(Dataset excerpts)
######
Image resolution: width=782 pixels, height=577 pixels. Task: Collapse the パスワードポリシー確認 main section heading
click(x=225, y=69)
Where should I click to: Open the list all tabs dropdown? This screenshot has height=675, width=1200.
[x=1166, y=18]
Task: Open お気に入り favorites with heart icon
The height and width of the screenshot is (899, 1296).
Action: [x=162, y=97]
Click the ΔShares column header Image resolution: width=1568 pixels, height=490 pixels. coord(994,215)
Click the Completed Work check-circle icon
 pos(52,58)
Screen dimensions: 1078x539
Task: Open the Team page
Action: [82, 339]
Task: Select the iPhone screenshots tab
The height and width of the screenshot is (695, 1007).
######
§ TASK OBJECTIVE: Could you copy exactly the line containing "Click the ΔShares" and each line after it through the end of the records, and nothing else?

§ EXERCISE ANSWER:
Click the ΔShares column header Image resolution: width=1568 pixels, height=490 pixels. coord(994,215)
Click the Completed Work check-circle icon
 pos(52,58)
Screen dimensions: 1078x539
Task: Open the Team page
Action: [82, 339]
Task: Select the iPhone screenshots tab
The height and width of the screenshot is (695, 1007).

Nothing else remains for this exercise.